In retrospect - note how such things are never expressed in the present tense - 1983's Locus Solus double album should have been the kind of record which would have made the charts if the implications of New Pop, at least in terms of letting all that other music in, had been properly followed through. In his notes to the 1991 CD reissue Zorn himself admits as much, but of course by 1983 it had long since been proved that only the vague indicators of colour and happy were wanted by The Public rather than any trouble (or, for that matter, Any Trouble, but anyway...). 38 tracks on the CD version, of which only the last eight were preordained in terms of structure; otherwise it's a three-way improv tag team all the way through with Zorn as the only constant and no improvising game plan as such - Arto Lindsay and Anton Fier constructing a sort of anti-Subtle Body, Wayne Horvitz and Ikue Mori re-digesting James Bond, DJ Whiz Kid and drummer M E Miller machine-gunning Dutch Schultz. Something for everyone, as long as every one is willing to be identified. Words and throwdowns improvised, few tracks exceeding the three minute limit (so almost all of them remain eligible for Eurovision)...a Newer Pop for those with ears ready to bend to full flexion.

In the immediate post-No Wave late seventies and incipient lounging early eighties, Zorn's direct input was a vital raygun for improv, forcing its processes to admit elements from everything else that was happening, especially from rock and pop (not in that order), and also reintroducing an element of fun - not the vexingly smug Rag Week collegiate "humour" endemic to career British improvisers (they know who they are) but a custard pie laced with red peppers of dynamos, all the better to broaden and deepen the reach and ambition of improvised music.

Zorn's most emblematic 1983 release was probably Yankees, a less Cool School modification of the old Giuffre/Brookmeyer/Hall template with George Lewis and Derek Bailey; light(ning fast) and swift swallows of interplay with added game calls, one of the best soundtracks to its summer (and I clearly should take the opportunity here to salute the recently departed Jimmy Giuffre, one of Woody Herman's original Four Brothers who went on to sketch an expressionist pastoralism in the freer skies of blue with great skill and restraint, and was also a very early champion of the music of Carla Bley). Whereas Locus Solus is as near to a "rockist" album as Zorn dared prior to Naked City, Pain Killer etc. But it also pops like an under-watched arthritic knee when the listener is less than careful.

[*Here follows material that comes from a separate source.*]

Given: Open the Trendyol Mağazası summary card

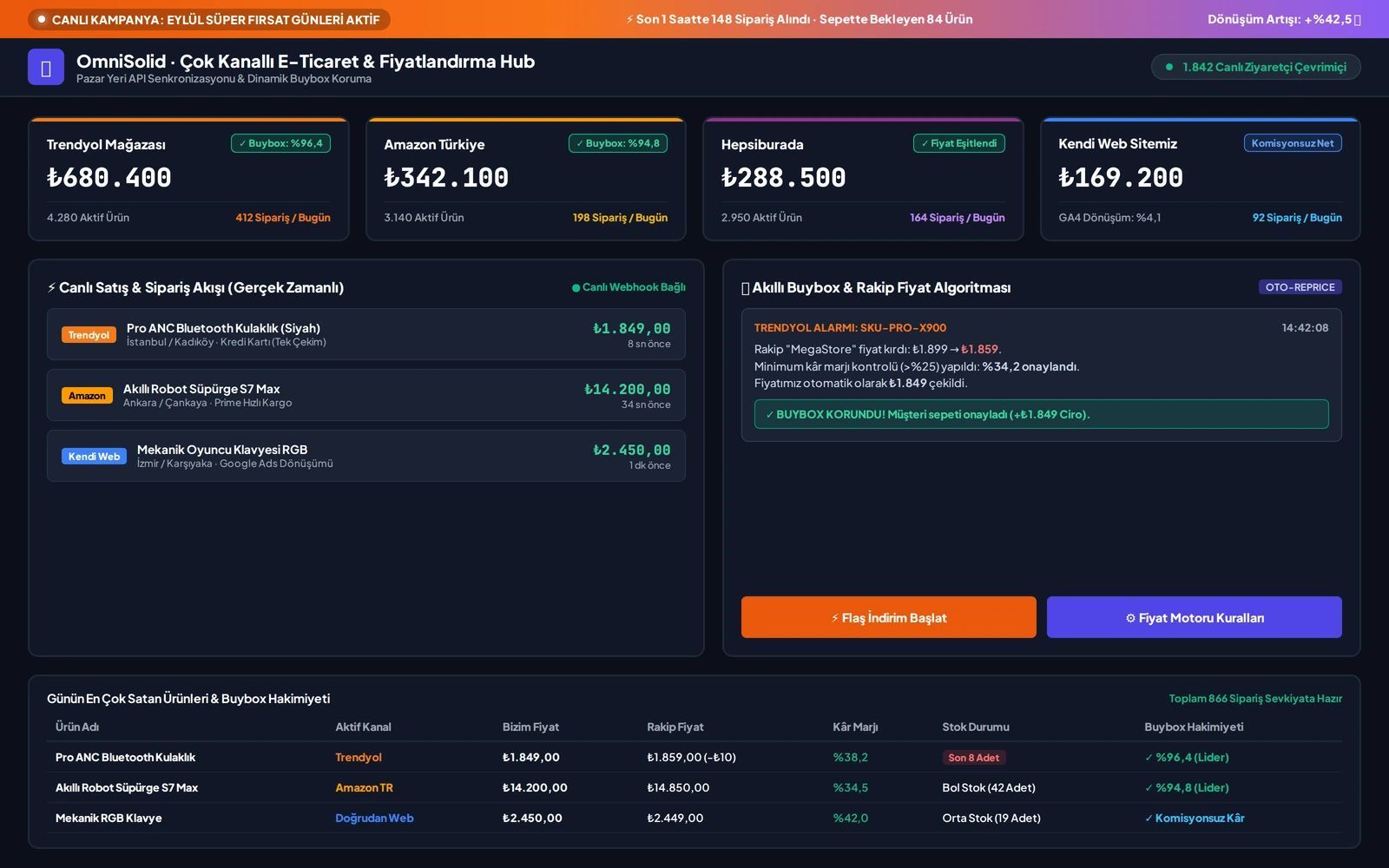Looking at the screenshot, I should pyautogui.click(x=188, y=179).
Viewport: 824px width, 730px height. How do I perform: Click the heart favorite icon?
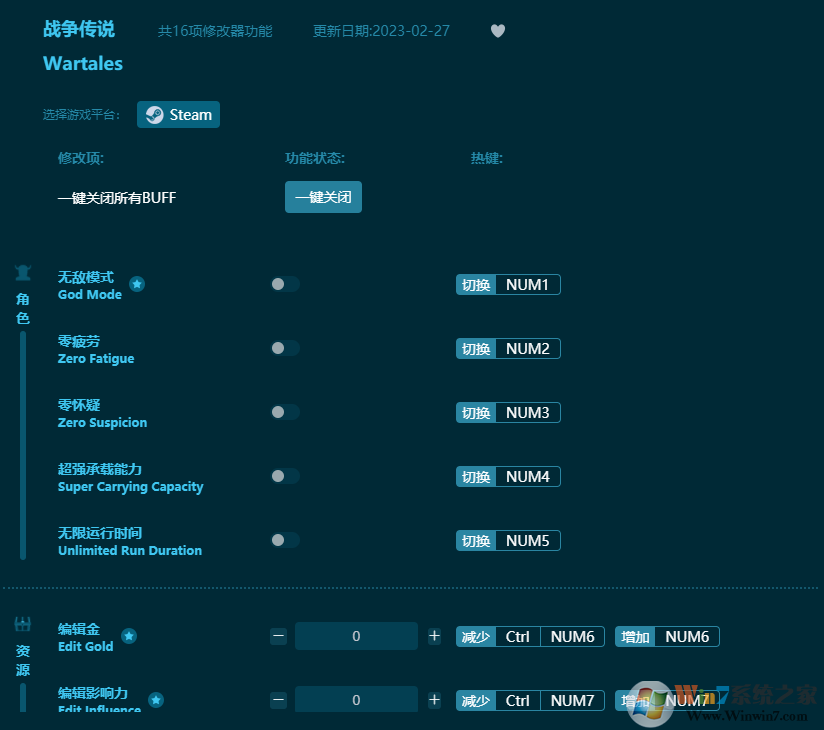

Most immediately captivating of all these power trios is the opening one, featuring the turntables of Christian Marclay and the voice (and improvised lyrics) of Peter Blegvad as Zorn cackles and crows in and beyond any space that he can find. "Bass And The Treble" may be the most unlikely (if essentially tender of heart) yet most relevant of Karen Carpenter tributes, but for now let's settle on the speed blossom of "Honey-Cab," a sort of "Crosstown Traffic" set in the 19th dimension. Marclay unleashes the pocket history of music as Blegvad mutters and muses about his rider - "black as carbon/On paper white as snow" - polyrhythmic African drumming giving way to Toytown xylophones, bleeps of whatever was in that week's top ten snatched away just before you can recognise them, coded radiospeak, a fulsome operatic tenor, an optimistic bluff about Blegvad's detached but ecstatic moan. "Spend every dollar twice!" he declares as Zorn switches back to first gear and the window rolls down to take in some fruitier oxygen. I still think it could go Top 30, at the very least.